Figure 1a
Why Are Brands Becoming More Valuable?

The value proposition glut. At a time when consumer choices are growing rapidly (at least in the developed world), brand appeal is an increasingly important criterion for consumers to apply. How else should one distinguish among 200 brands of salsa? (For further perspectives on the value of brands in this context, see the latest
issue of the Mercer Management Journal — No. 12, 2000 — at www.mercermc.com.)

Brand consolidation. As a response to the value proposition glut, many companies have pruned the number of brands they will support. In February 2000, the Anglo-Dutch consumer goods company Unilever announced plans to “focus on fewer, stronger brands to promote faster growth.” The company will focus its marketing efforts on just 400 of its 1600 brands.

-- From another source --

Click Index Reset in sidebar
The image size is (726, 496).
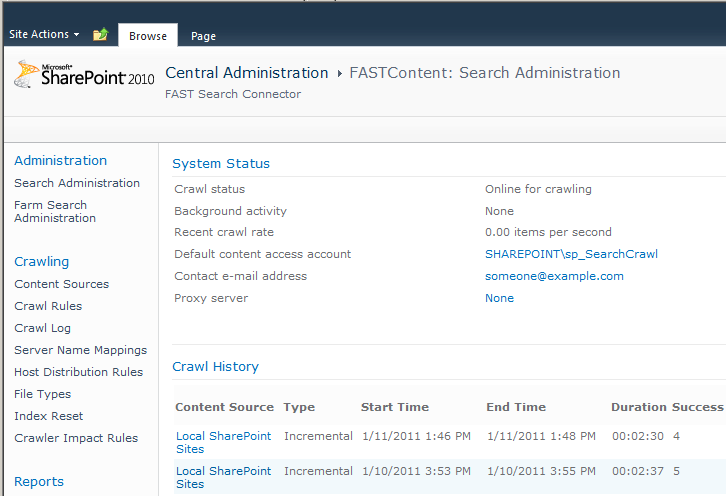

Growing price competition. Strong brand values — particularly emotional values — can protect a brand from intensifying price competition. Brand can thus serve as a bulwark against the substitution and commoditization risks presented by web-based “bargain hunting engines,” which present consumers with lowest price options.

“Brand stretching” into new products or services. An extreme example is the Virgin brand (strongly supported by the personality of Richard Branson), which has been stretched, at different times, to encompass music production and retailing, airline and rail travel, and soft and hard drinks (Virgin Cola and Virgin Vodka).

Channel switching. Brand equity built through one sales channel can sometimes be transferred to another. It was partly for this reason that Sotheby's share price responded so strongly last year to the company's decision to conduct auctions on line. The combination of the Sotheby's name and web technology excited investors.

Outsourcing. One widely observed effect of the Internet is the opportunity it gives companies to unbundle their activities, refocusing their efforts and their assets on whatever they determine to be their core competence—and outsourcing everything else. In many cases this will concentrate the value of a firm into intangible assets, such as intellectual capital or brand.

Relationship-building. New technologies, particularly the Internet, enable companies
to build brands faster than ever before by providing customers with highly customized information and services. The meteoric rise of Amazon.com is a good example of such relationship-building.

Brand alliances. By teaming up with other well-respected companies, a company can sometimes enhance its brand equity in the eyes of customers. An example is the OneWorld airline alliance, currently comprising six major airlines.